Cobain's Art Shows Flip Side of Genius

Leland Cobain spreads a few yellowing pieces of art across his dining room table. The Aberdeen Museum of History, in the next town over, has asked him to contribute to an exhibit about his grandson, late Nirvana frontman Kurt Cobain.

One adorable Christmas card Kurt made for his grandparents at age 13 shows a hapless toddler, fishing, who has hooked the back of his shirt. There are radiant watercolor seascapes and depictions of Disney characters.

Then there are the other paintings, in an apartment 55 miles northeast of Leland’s trailer. They are surrealistic, stark and powerful, revealing skeletons, aliens and the dark forests of a haunted mind.

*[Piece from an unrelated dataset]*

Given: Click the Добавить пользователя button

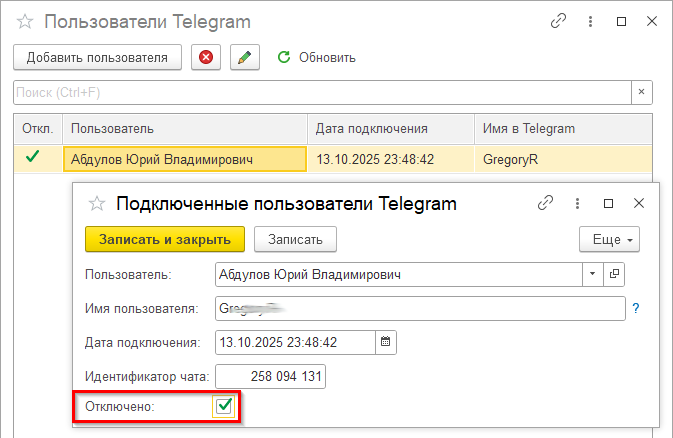Looking at the screenshot, I should coord(97,57).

Like Cobain’s music, these images illustrate the tormented genius of the man who shot himself 10 years ago Monday.

“By the time he left here, I saw him as the type who could have been a professional painter in New York, L.A. or Chicago,” says art teacher Bob Hunter, Cobain’s favorite teacher at Aberdeen’s Weatherwax High School. “But even then I don’t think I appreciated how sensitive he was. When I look at his lyrics now, I can see more of what went into his art.”

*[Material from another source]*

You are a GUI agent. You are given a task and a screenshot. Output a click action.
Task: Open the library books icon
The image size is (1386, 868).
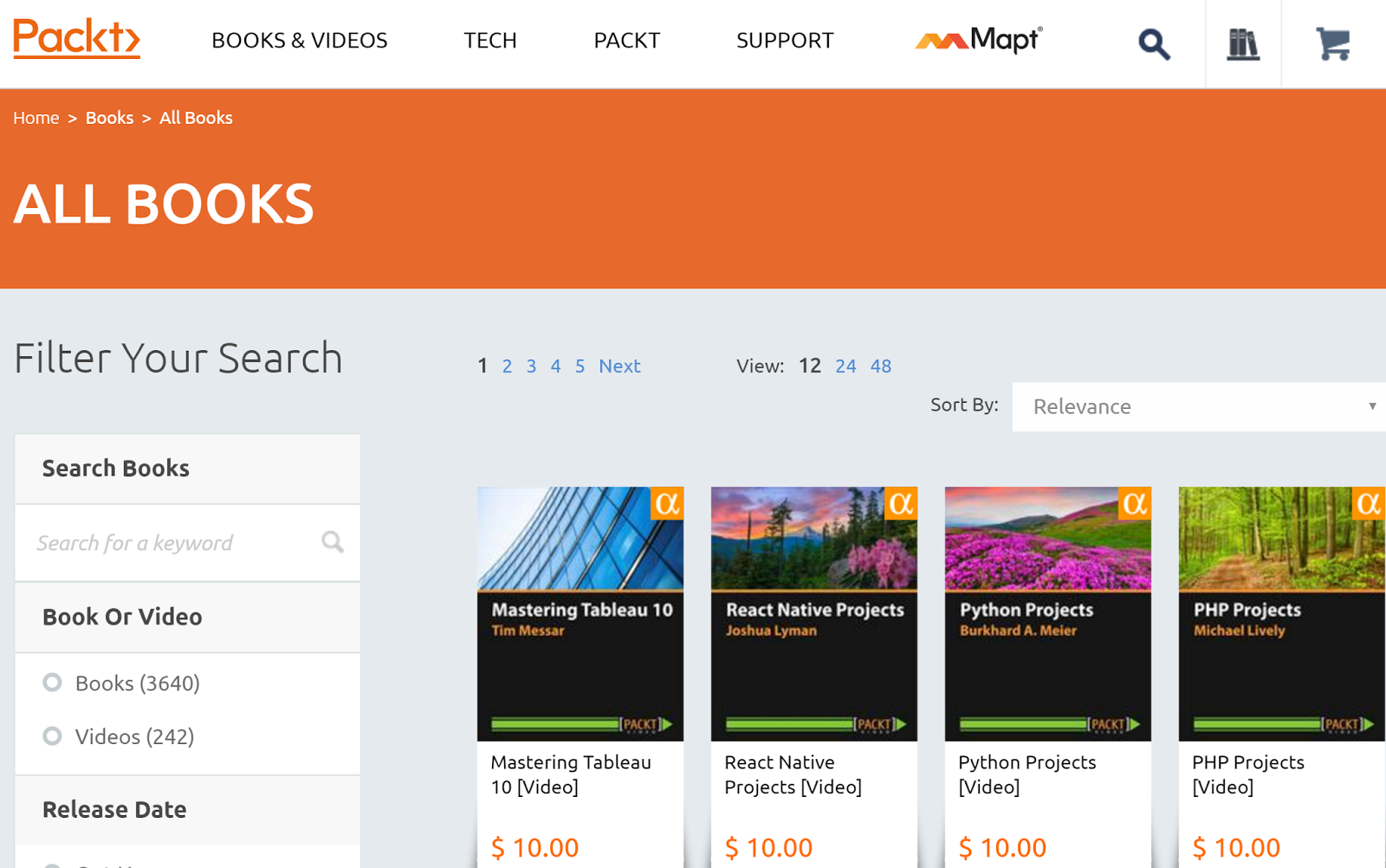[1243, 43]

In fact, says Cobain biographer Charles Cross, during the last two years of Cobain’s life the singer frequently spoke of giving up music for a career in visual arts. In 1992, he spent six months in Los Angeles, taking time off from Nirvana to focus on his heroin-inspired painting.

It was a prolific time for Cobain, a time when he was experimenting with mixing his own blood and semen with paint. But those works have been seen by very few people – Cross being one of them.

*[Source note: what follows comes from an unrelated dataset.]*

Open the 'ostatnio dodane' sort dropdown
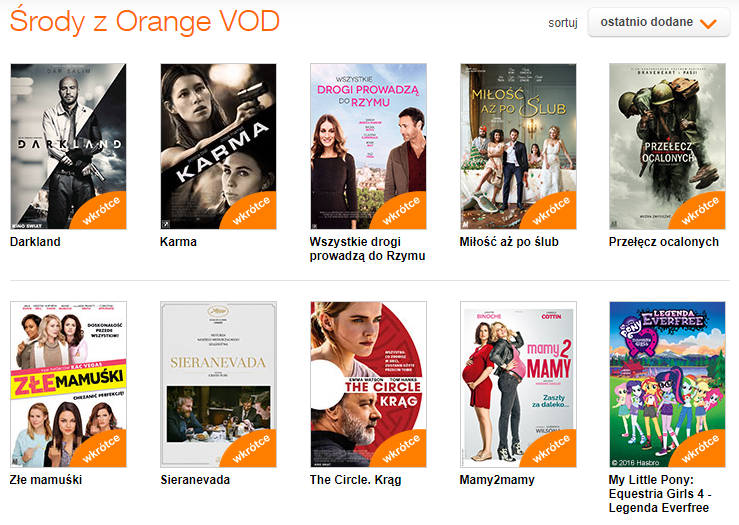 (x=658, y=22)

“People only think of Kurt as a musician, but he was a very multitalented guy,” Cross says. “I got access to a lot of those paintings, and they’re just amazing. There’s a possibility he could have been a visual artist of note.”

While Cobain’s estate keeps his Los Angeles paintings in a secure vault and did not respond to a request from The Associated Press asking to see them, the AP was able to view several paintings owned by one of Cobain’s close friends in Tacoma. The friend asked to remain anonymous to help ensure the security of the paintings in the apartment.

The paintings were done while Cobain lived in Olympia in the late 1980s. One shows a fetus floating amid what appears to be the white silhouettes of tree branches. Another shows a smiling, mad, dwarfish creature surrounded by childish stick-figures.

A third is of a strangely bent skeletal figure resembling a ghostly white E.T. It was a self-portrait, the friend said.

Some of the paintings were done on the back of board games that Cobain bought at thrift stores because he was too poor to afford canvas. None is titled or signed, though he wrote a birthday message in red ink on the frame of one. “Love Kurt,” it ends.

According to Leland Cobain, 80, Kurt could draw well from the time he was 6, and Leland’s wife, Iris, an amateur painter herself, encouraged him and taught him.

“He come over the house one day and he had a picture of Mickey Mouse. He says, ‘Grandpa, look what I drew,'” Leland recalled. “I said, ‘You didn’t draw that, you traced it.’ He got mad and said, ‘You give me a piece of paper and I’ll draw it again.’ And he sat down and drew it again.”

Hunter recalls that Cobain was a good art student, that he took most assignments seriously and, when he didn’t feel like participating, he would sit at his desk and read, which Hunter didn’t mind.

After Cobain’s death, Hunter found a striking picture Cobain had done in class of a sperm turning into a fetus in 12 steps. He thought about auctioning the picture off to raise money for a Kurt Cobain scholarship for Weatherwax High art students.

Instead, Kurt’s mother, Wendy, asked to have it. In exchange, Nirvana’s management company, Gold Mountain Entertainment, donates $3,000 to $5,000 for the scholarship every year.

Of course, some of Cobain’s visual art can be seen more readily. The cover of “Incesticide” is one of his paintings. He also designed the cover of “Nevermind,” which shows a baby boy swimming underwater after a dollar bill, and the video for “Smells Like Teen Spirit,” which shows a pep rally gone wrong.

Said Hunter: “The art he had within him did as much for the music as the music did for the art.”